### EXTRACT
.....
AUSTIN
When Pizza Ninjas Invade
Austin’s robust pizza scene—Home Slice, House Pizzeria, and Via 313, among many others—will improbably expand next week when Roberta’s, a heralded pizza joint in Brooklyn, takes over the original East Austin location of the Bufalina pizzeria for a four-day residency. What makes Roberta’s so good that locals would want to support some hipster spot from New York instead of keeping their dollars local? Get a rope, right? Perhaps it’s worth considering that Anthony Falco, the pizza maestro at Roberta’s, is a graduate of Austin’s Westlake High School. Okay then, free pass. When pressed to qualify the gloriousness of his pizza, Falco said, “We use a special combination of American and Italian flour, and we make fresh mozzarella every day. The thing that makes our pizza super-awesome is the elite squad of pizza ninjas that we are flying down to ATX to execute a menu of Roberta’s greatest hits.” Sam Sifton, the New York Times food editor, explained it thusly in 2011: “Roberta’s pizzas are marvelous things, of no particular geographical provenance. They are just good ingredients married well, then cooked in hot, fragrant smoke and quickly served.” From Monday through Thursday, for twelve hours a day, Roberta’s will serve some of their Neapolitan favorites, including the Bee Sting, with sopressata and honey; the Cheesus Christ, a mozzarella, taleggio, and Parmigiano-Reggiano cheese explosion; and the Millennium Falco (pictured above), with red chile pepper flakes, garlic, basil, red onion, and pork sausage on a bed of breadcrumbs, grated Parmigiano-Reggiano, and olive oil. There will also be a secret Texas-style pizza. A popular theory about the excellence of New York pizza is that it has a lot to do with the water there. So how does that factor in to the Austin equation? “It’s really not that important,” Falco said. “Making great pizza dough is hard, so people like to blame the water. Austin has beautiful water.”
.....
### LISTED RECORDS
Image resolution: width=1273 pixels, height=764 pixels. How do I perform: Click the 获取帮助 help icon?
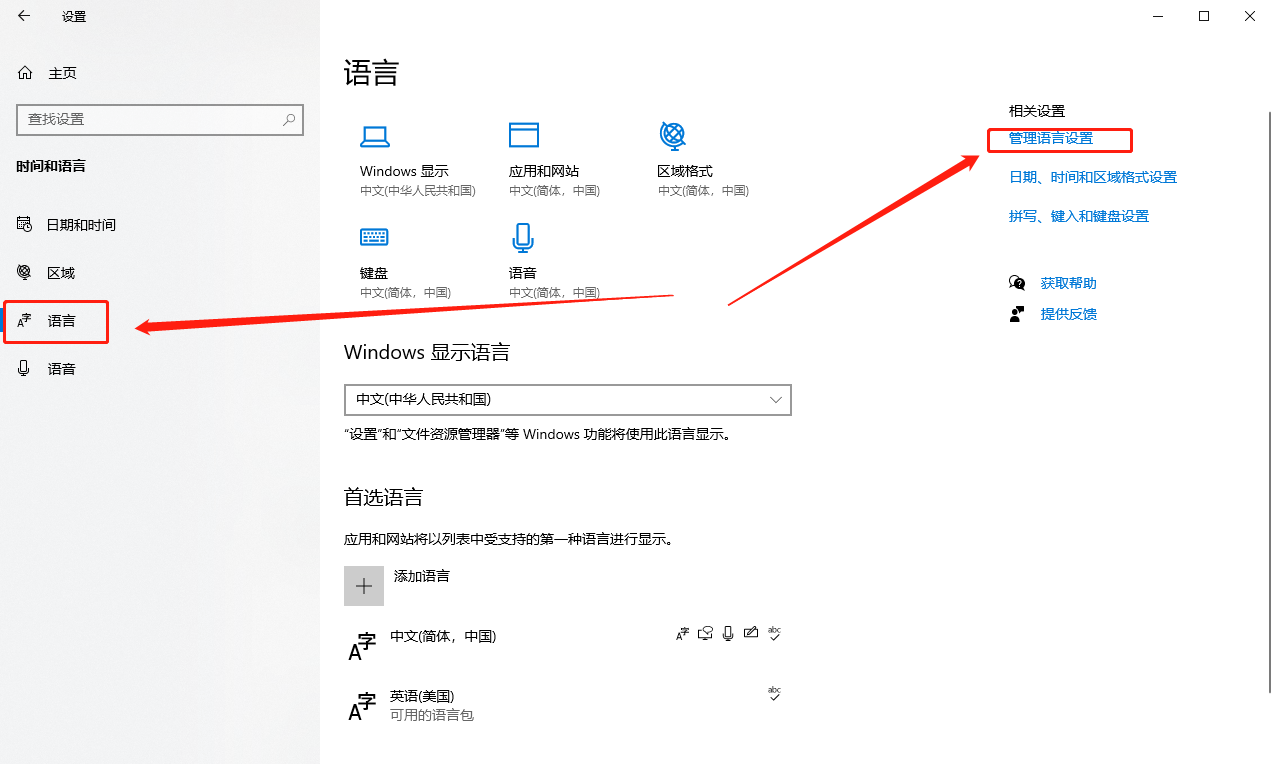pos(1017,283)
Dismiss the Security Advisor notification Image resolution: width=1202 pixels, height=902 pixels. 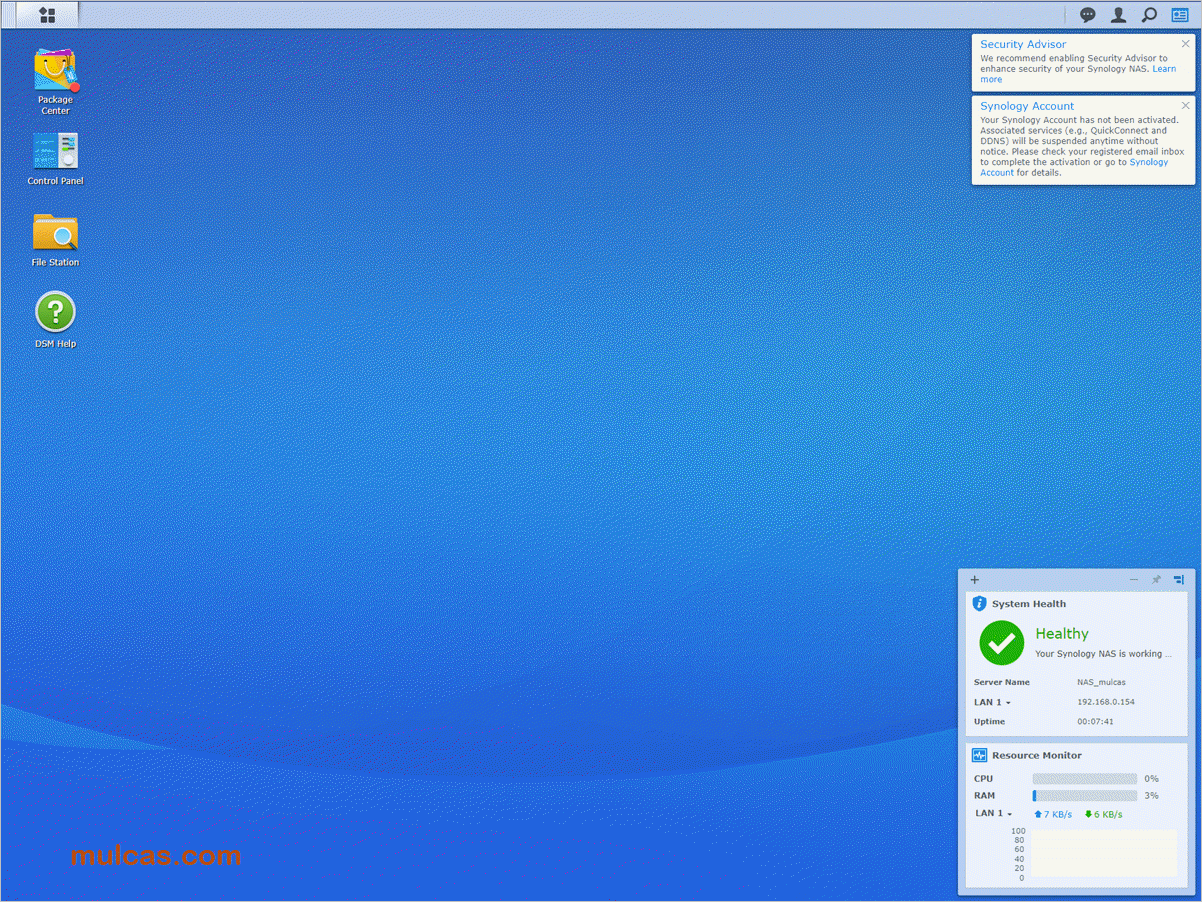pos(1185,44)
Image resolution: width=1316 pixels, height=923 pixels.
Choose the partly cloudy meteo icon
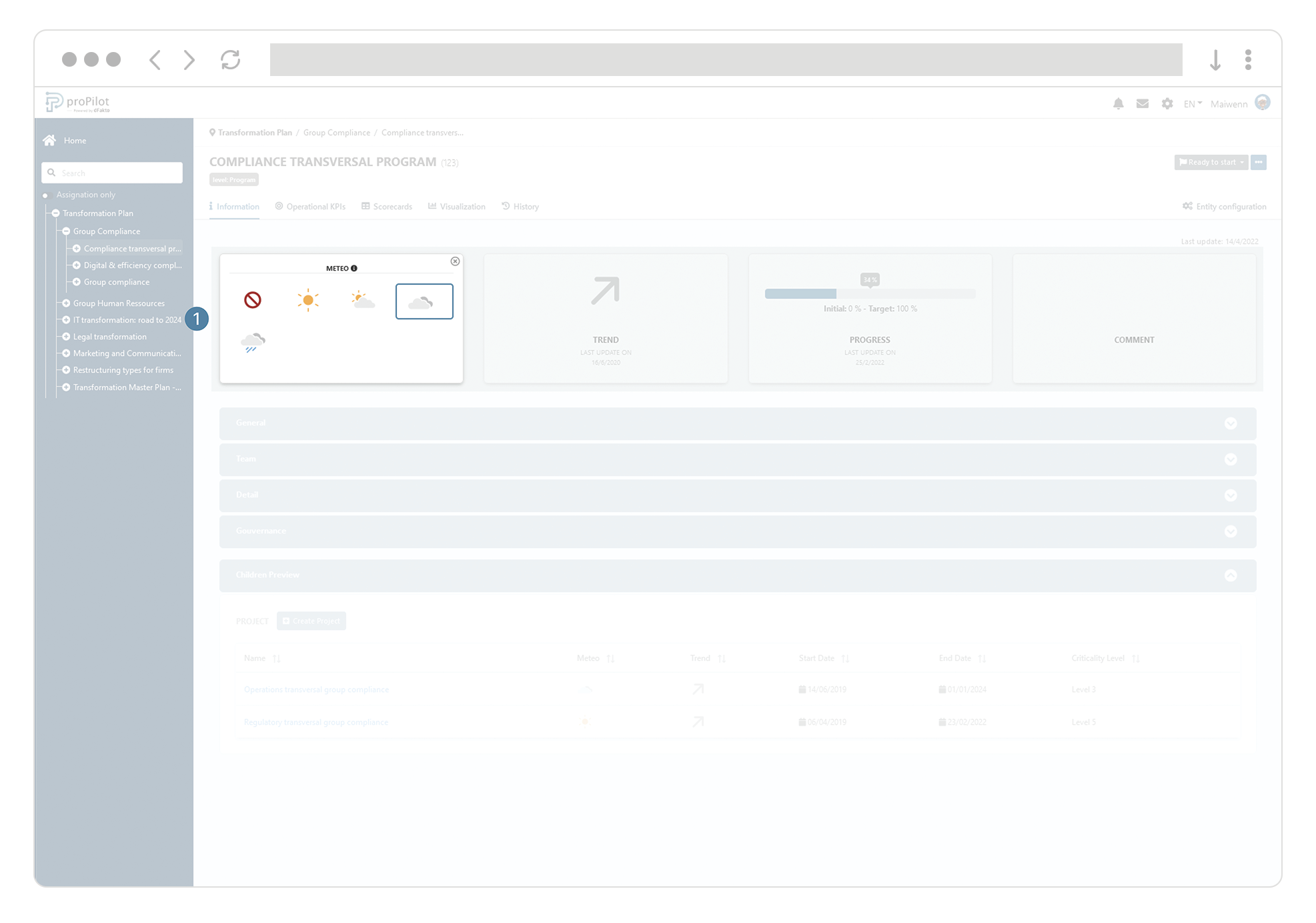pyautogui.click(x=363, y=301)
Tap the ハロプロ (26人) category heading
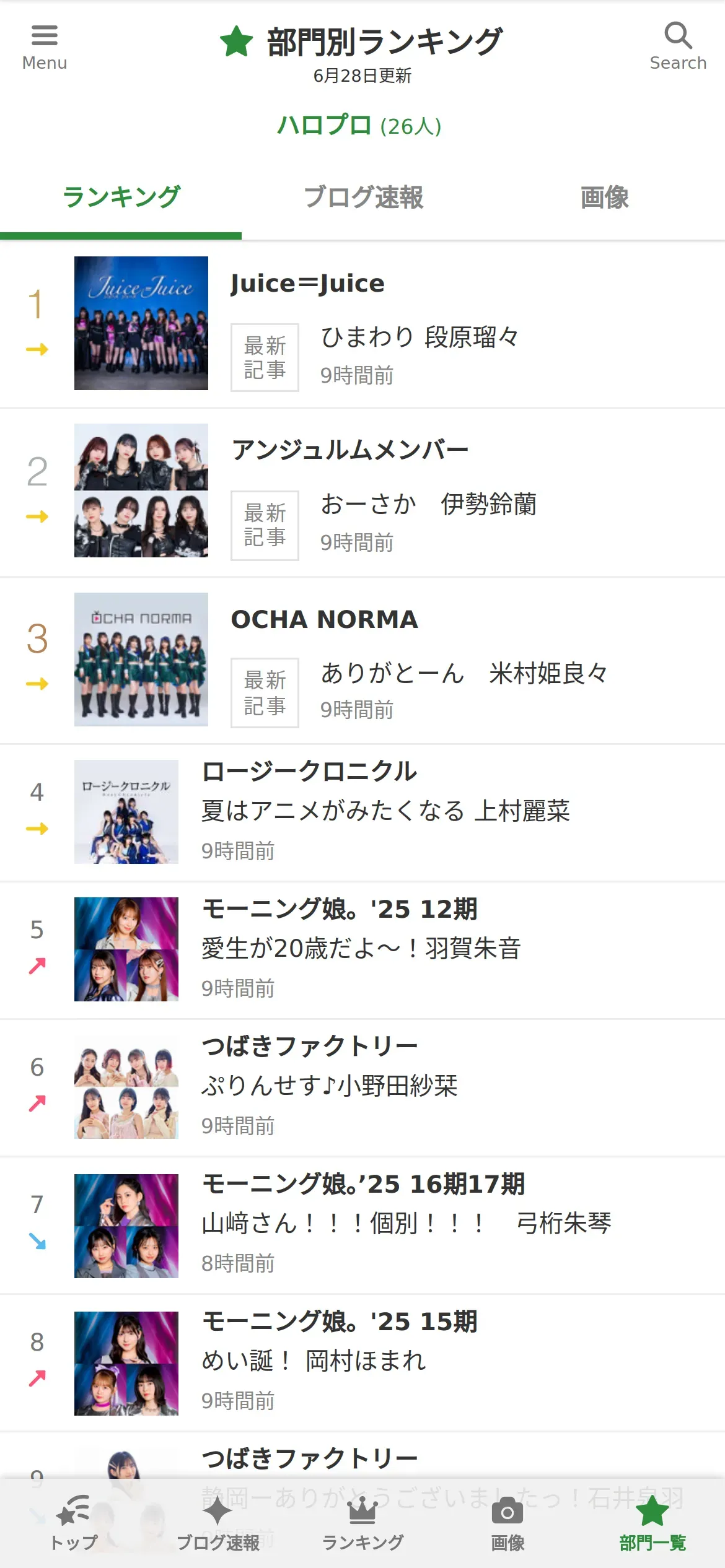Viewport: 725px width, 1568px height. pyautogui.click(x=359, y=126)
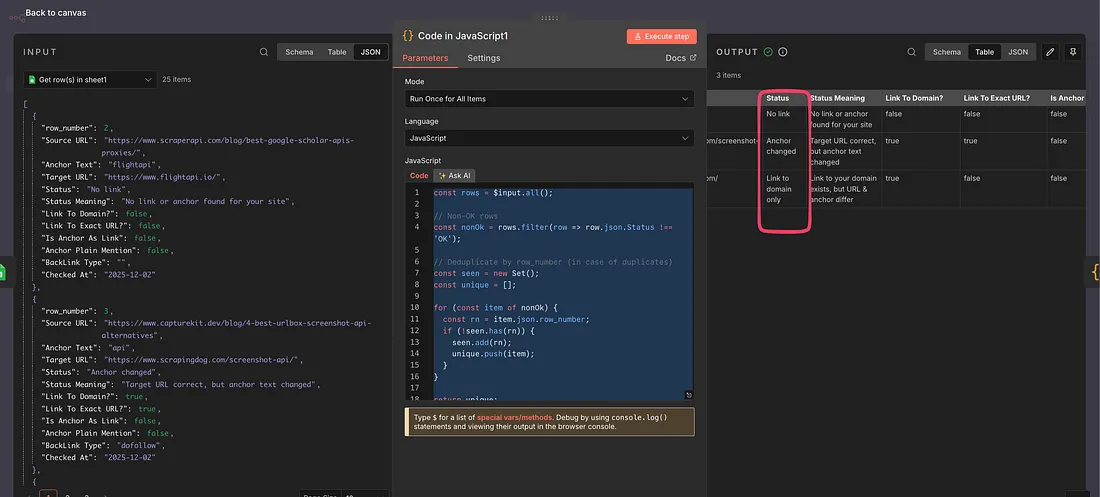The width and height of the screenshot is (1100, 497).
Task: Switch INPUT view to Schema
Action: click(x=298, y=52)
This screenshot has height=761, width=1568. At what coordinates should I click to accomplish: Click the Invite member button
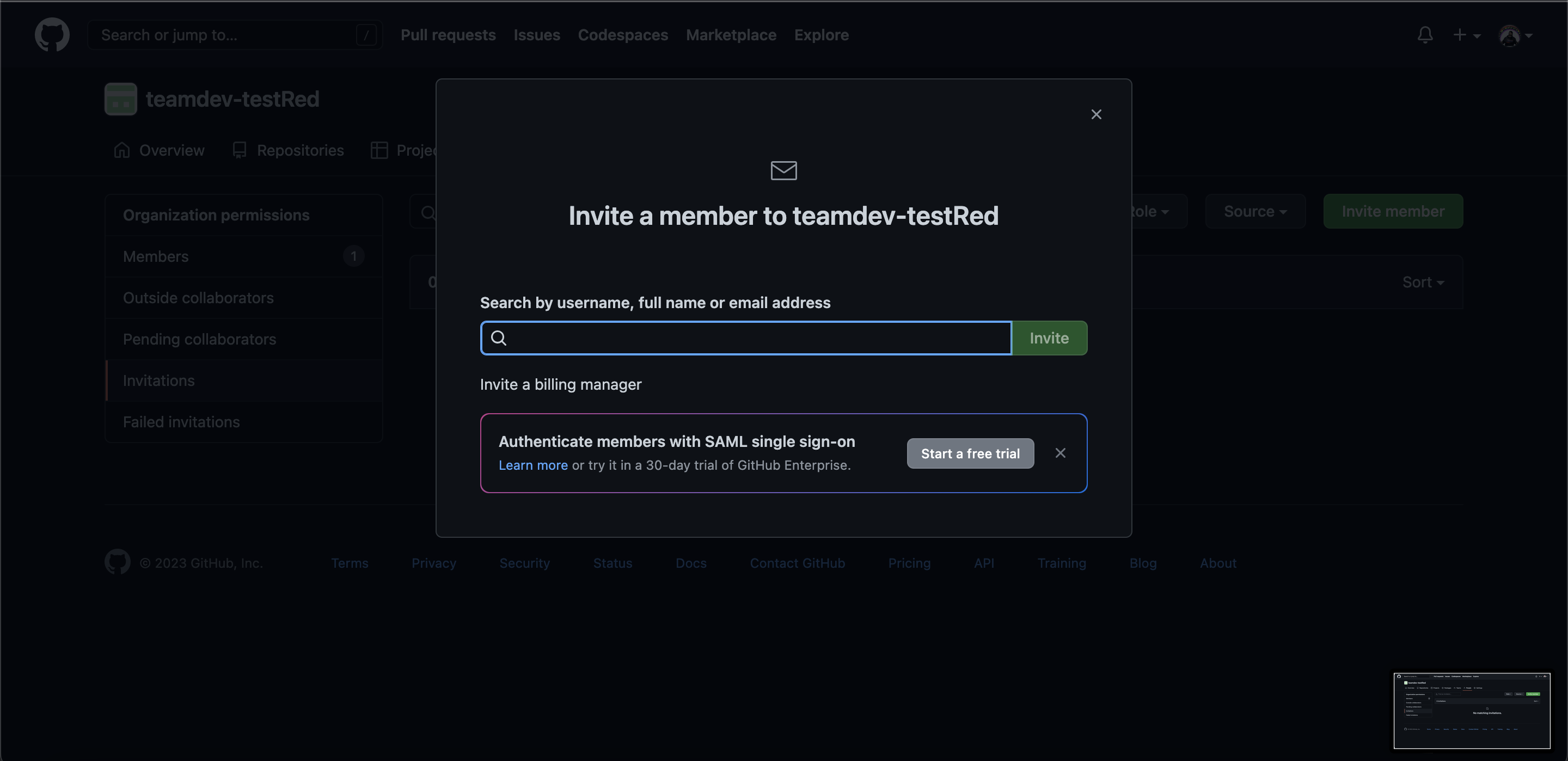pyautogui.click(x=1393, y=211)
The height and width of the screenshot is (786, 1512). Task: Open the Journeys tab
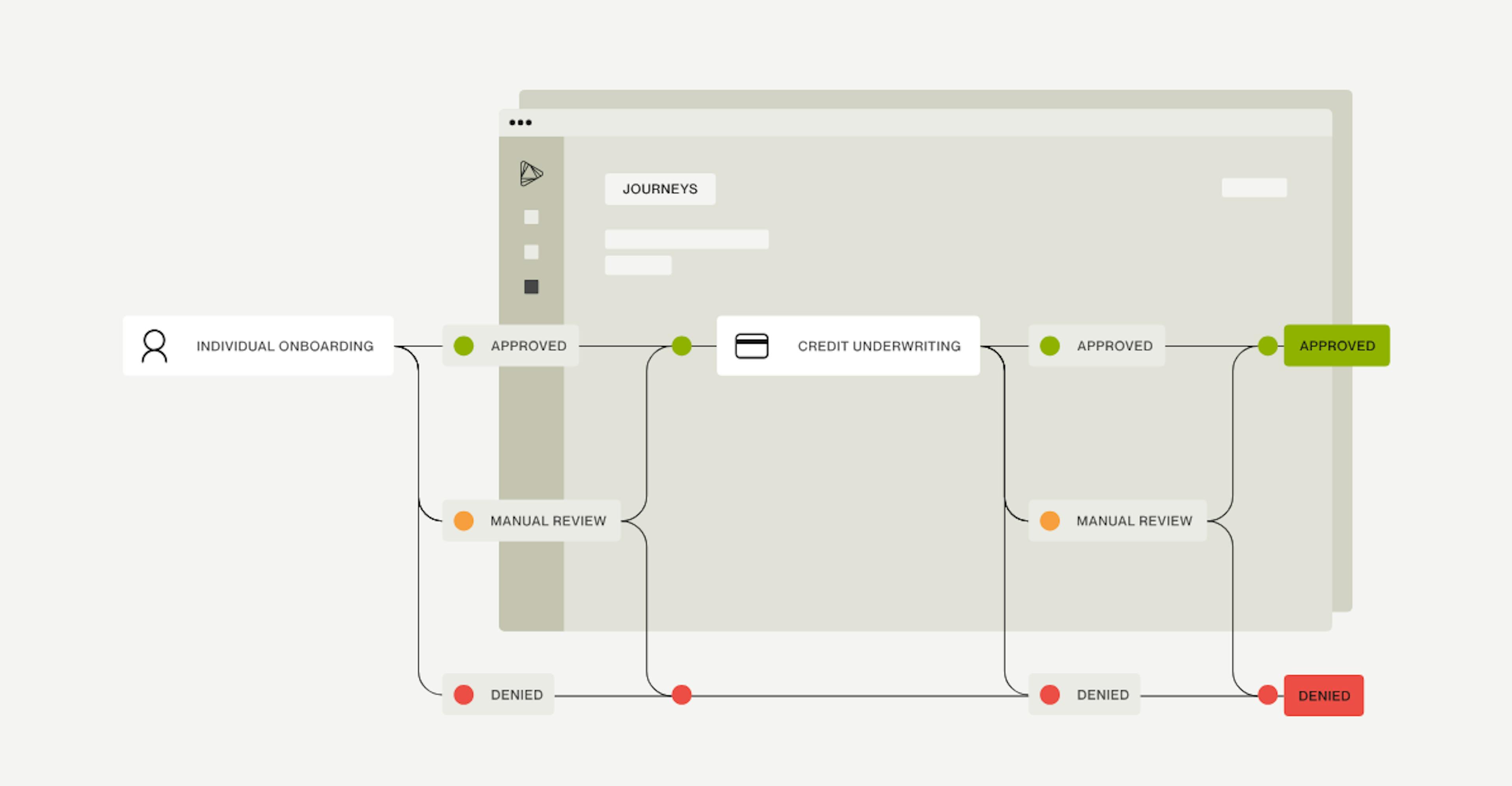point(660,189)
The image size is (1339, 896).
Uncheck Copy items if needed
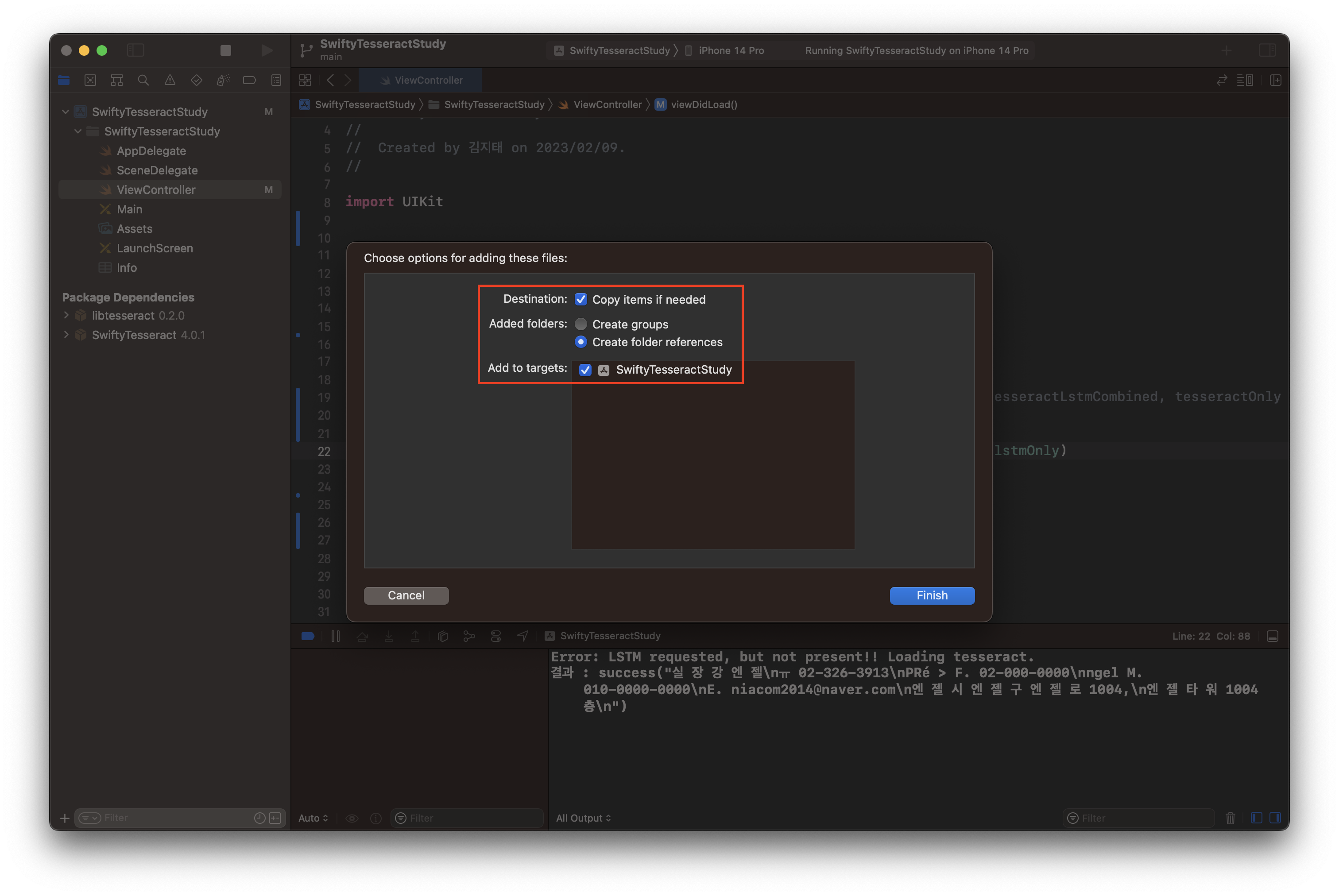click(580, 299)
.....
### WHAT IS EXPECTED
In the article about Roberta's pizza coming to Austin, which high school did Anthony Falco graduate from?

### RESULT OF THIS TASK
Austin's Westlake High School.